Anche se il reddito di cittadinanza massimo spettante per una persona singola che vive in affitto è di 780 euro mensili, quello effettivamente erogato tiene conto dei redditi del nucleo familiare e dell’Isee.

Calcolo reddito di cittadinanza: perché sembra troppo basso?

Non sempre appare chiaro il funzionamento del reddito di cittadinanza e molto spesso i titolari pensano di percepire un importo troppo basso rispetto a quello previsto. Quello che bisogna tenere presente, però, è che si tratta di una integrazione al reddito del nucleo familiare fino ad una determinata somma (ad esempio fino a 780 euro per il richiedente solo che vive in affitto).

Rispondiamo ad un lettore di Money.it che ci scrive:

“Buongiorno, ho fatto richiesta del Reddito di cittadinanza e il esito della pratica da come somma mensile 232.00 euro, volevo sapere se possibile conoscere come viene effettuato il calcolo perché pensavo era di 780.00 l’importo minimo.Gradirei la vostra gentile attenzione alla presente.”.

Reddito di cittadinanza calcolo importo

Per un richiedente solo l’importo del reddito di cittadinanza massimo spettante è pari a 780 euro nel caso che abbia ISEE pari a zero, nel caso non abbia altre entrate e nel caso che viva in un’abitazione in affitto (con contratto di locazione registrato).Se, invece, il richiedente non vive in affitto la cifra massima spettante è pari a 500 euro mensili.

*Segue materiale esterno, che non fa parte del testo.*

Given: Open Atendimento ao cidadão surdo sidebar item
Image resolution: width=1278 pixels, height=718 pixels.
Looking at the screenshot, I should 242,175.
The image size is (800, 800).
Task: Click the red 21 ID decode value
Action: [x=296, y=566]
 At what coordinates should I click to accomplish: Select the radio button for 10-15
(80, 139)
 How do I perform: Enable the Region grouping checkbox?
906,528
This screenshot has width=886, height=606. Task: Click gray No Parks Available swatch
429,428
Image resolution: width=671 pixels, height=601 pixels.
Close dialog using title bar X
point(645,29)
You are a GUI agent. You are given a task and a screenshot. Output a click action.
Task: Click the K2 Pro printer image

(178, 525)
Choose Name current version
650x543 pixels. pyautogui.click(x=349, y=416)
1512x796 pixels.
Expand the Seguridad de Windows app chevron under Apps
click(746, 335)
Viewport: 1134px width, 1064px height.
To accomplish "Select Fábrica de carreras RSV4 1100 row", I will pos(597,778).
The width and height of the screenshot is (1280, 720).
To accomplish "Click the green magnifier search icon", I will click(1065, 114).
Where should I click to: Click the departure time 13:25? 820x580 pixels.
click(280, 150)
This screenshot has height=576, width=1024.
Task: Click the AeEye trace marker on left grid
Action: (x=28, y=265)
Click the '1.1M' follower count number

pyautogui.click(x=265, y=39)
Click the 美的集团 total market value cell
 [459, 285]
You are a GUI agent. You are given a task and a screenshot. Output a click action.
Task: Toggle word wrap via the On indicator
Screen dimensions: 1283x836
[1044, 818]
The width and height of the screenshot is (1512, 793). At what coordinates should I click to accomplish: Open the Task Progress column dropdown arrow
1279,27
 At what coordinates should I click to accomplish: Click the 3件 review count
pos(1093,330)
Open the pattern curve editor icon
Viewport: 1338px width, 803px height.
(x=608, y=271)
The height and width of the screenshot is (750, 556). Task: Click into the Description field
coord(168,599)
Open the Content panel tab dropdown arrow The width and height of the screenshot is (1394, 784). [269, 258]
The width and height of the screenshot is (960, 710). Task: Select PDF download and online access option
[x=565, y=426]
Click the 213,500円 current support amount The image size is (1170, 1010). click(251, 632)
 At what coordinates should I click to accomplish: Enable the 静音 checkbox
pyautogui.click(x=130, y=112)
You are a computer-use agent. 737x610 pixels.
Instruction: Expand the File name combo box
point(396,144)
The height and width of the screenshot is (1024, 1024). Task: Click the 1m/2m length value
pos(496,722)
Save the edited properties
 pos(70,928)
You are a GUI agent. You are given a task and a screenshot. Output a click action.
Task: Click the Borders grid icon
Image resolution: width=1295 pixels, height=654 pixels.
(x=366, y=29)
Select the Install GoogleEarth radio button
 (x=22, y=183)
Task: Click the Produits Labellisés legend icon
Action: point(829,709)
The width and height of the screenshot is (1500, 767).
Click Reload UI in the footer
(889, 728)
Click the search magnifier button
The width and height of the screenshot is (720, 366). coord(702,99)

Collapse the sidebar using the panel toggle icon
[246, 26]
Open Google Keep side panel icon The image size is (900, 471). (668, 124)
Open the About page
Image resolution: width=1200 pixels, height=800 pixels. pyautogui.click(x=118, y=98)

In caso l’ISEE non sia pari a zero, invece, si tratta di una integrazione al reddito fino alla cifra di 780 euro: in pratica il reddito di cittadinanza aumenta il reddito del richiedente fino alla cifra massima prevista.

Molto probabilmente, nel suo caso, l’ISEE non è uguale a zero e, quindi, l’importo derivante dalla sua dichiarazione in corso di validità (quella del 2020) deve essere sottratto dall’importo spettante massimo di reddito di cittadinanza (6000 euro se non vive in affitto, 9360 euro se vive in affitto e paga una locazione pari o superiore a 280 euro). La cifra risultate dalla sottrazione in questione, poi, deve essere divisa per i 12 mesi dell’anno.

Altra ipotesi è che percepisca qualche reddito mensile che porta l’importo spettante di RdC ad essere decurtato delle cifre già percepite.